Le président Vladimir Poutine a décidé de suspendre sa participation au traité New Start, dispositif bilatéral américano-russe de contrôle et de limitation des armes nucléaires stratégiques. Sa décision a été annoncée à l’occasion du discours sur l’État de la Nation prononcé le 21 février à Moscou. Signé à Prague le 8 avril 2010, par les présidents Barack Obama et Dmitri Medvedev, New Start, en développé Strategic arms reduction talks, devait ouvrir sur une ère nouvelle de confiance en limitant le nombre de missiles nucléaires intercontinentaux. Plus encore, le président Poutine a ajouté que son dispositif militaire se tenait « prêt à des tests d’armes nucléaires », si les États-Unis prennent l’initiative d’en effectuer en premier. Retour sur la portée de l’évènement, alors que la guerre se poursuit en Ukraine.

 

L’effeuillage continu de l’Arms control

Difficile d’espérer autre chose, vu le soutien massif de Washington à Kiev en réponse à l’agression déclenchée le 24 février 2022 sur l’Ukraine.

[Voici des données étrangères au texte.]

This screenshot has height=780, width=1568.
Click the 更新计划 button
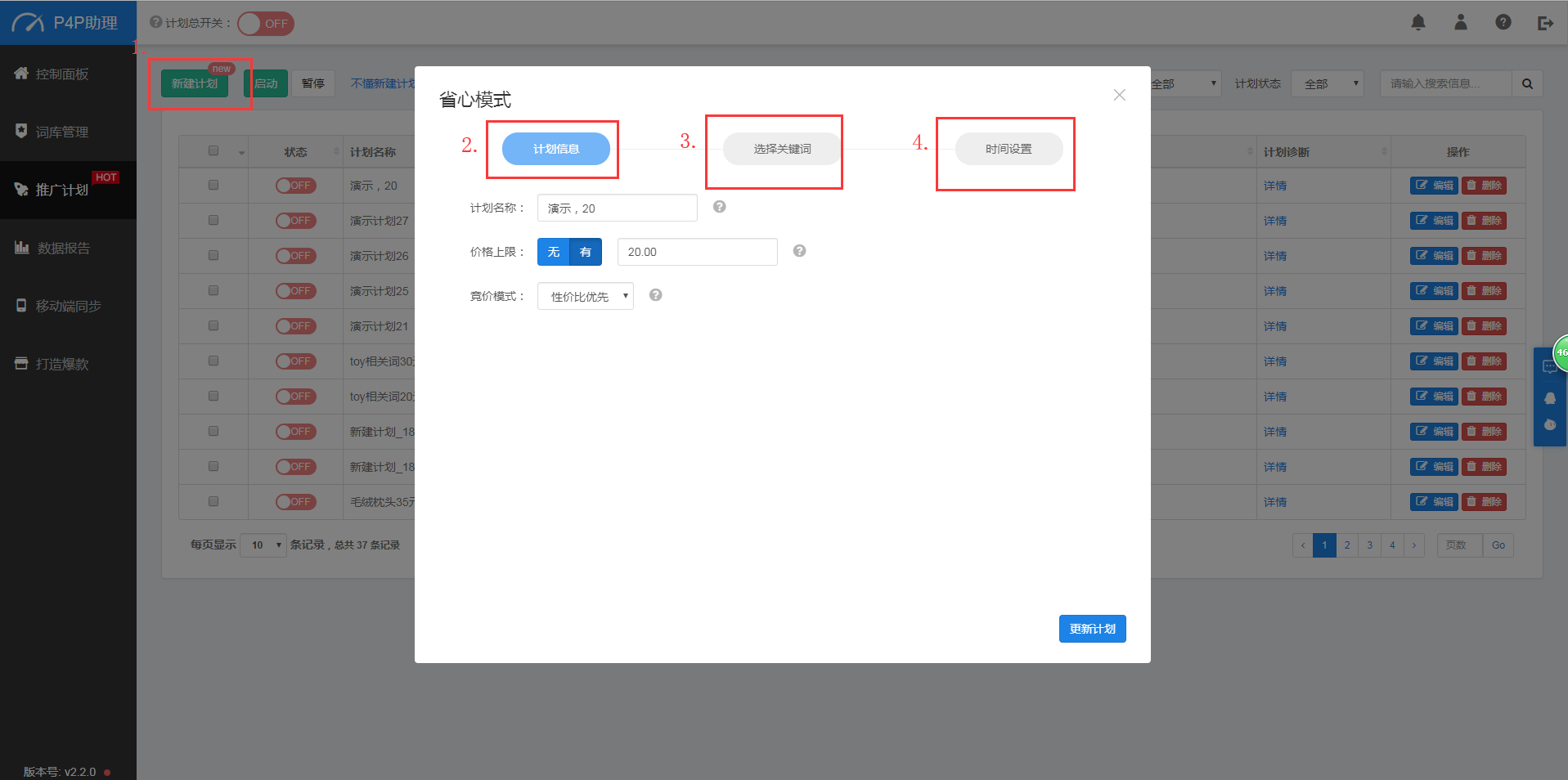1093,629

En résumé, New Start impose aux deux États un plafond à leurs forces nucléaires, soit 700 vecteurs et 1550 ogives. Pour autant, la suspension de New Start change peu de choses à la grammaire si particulière de l’atome. La nouvelle orientation est sans effet sur les États nucléaires de fait, Inde, Pakistan, Corée du Nord, et bien évidement Israël qui sanctuarise son étroit territoire par une stratégie d’ambigüité qui n’invite personne à prendre le moindre risque à son endroit. Quand bien même, le processus d’Arms control se serait poursuivi dans un contexte idéalisé entre Washington et Moscou, quand bien même la guerre en Ukraine n’aurait pas eu lieu, New Start ne concernait pas les stocks d’armes nucléaires classées « tactiques », selon les doctrines des deux capitales. Il y en a des milliers. De quoi relativiser un peu plus la portée de New Start.

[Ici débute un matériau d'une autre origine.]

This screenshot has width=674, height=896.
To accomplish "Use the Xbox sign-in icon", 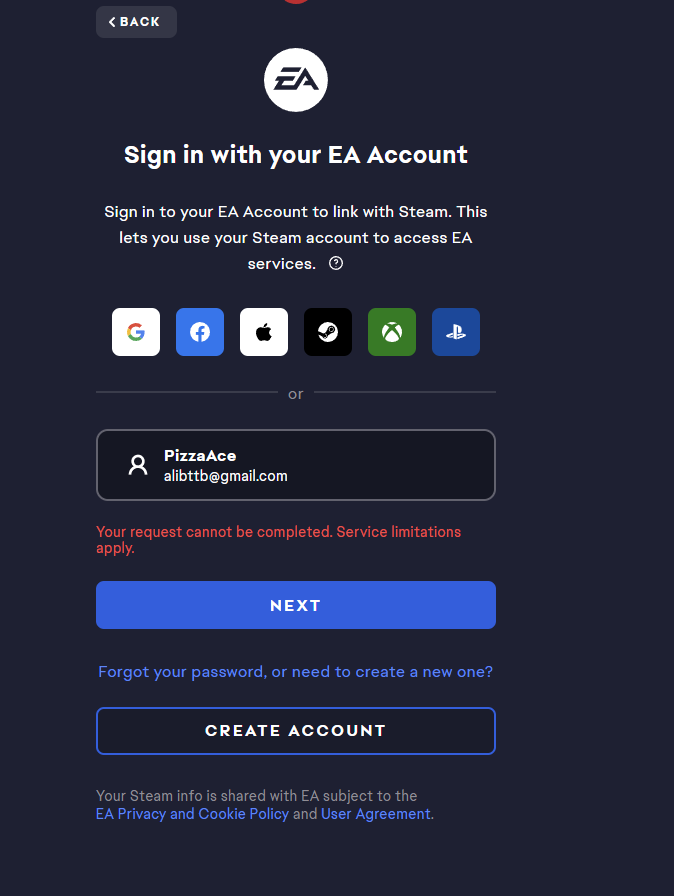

L’annonce du président russe était prévisible : déjà en août 2022 Moscou avait refusé l’accès aux inspecteurs américains à leurs installations militaires. La réserve russe envers New Start effeuille un peu plus, à la manière d’un artichaut, l’édifice de maîtrise des armements patiemment construits au seuil des années 1970. Sur le dossier clé des forces nucléaires, sa vocation fut de faire vivre la détente sans réduire les capacités de défense de chacun, puis de marquer la sortie de la guerre froide, enfin d’entretenir l’espérance des dividendes de la paix dans l’immédiateté de la chute du mur de Berlin le 8 novembre 1989.

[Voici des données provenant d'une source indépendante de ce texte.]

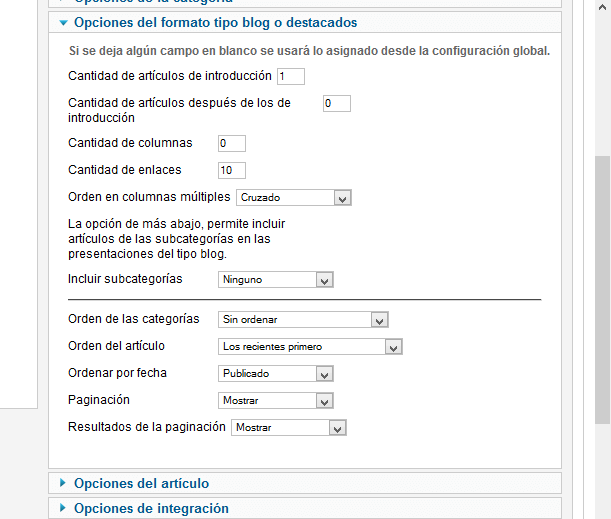Open the Ordenar por fecha dropdown
The height and width of the screenshot is (519, 611).
click(x=275, y=374)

À ce titre, nous avons eu les accord Salt 1 (1972), Salt 2 (1979), Start (1991) et Sort (2002). L’idée était de bâtir un système stable entre les deux grands, un mécanisme de dissuasion fondé sur le principe de la Destruction mutuelle assurée (Mad en anglais), mais aussi d’élaborer une vision partagée des stratégies nucléaires et du rôle des armes qui vont avec. L’objectif était aussi d’installer des instruments de sécurité pour éviter le déclenchement d’une guerre nucléaire accidentelle (inspiration infinie pour le cinéaste). Ce schéma de stabilité avait été voulu par Robert McNamara, secrétaire à la Défense du président J.F. Kennedy, d’où ses réserves à l’égard des défense antimissiles, ce qui a encouragé le traité ABM.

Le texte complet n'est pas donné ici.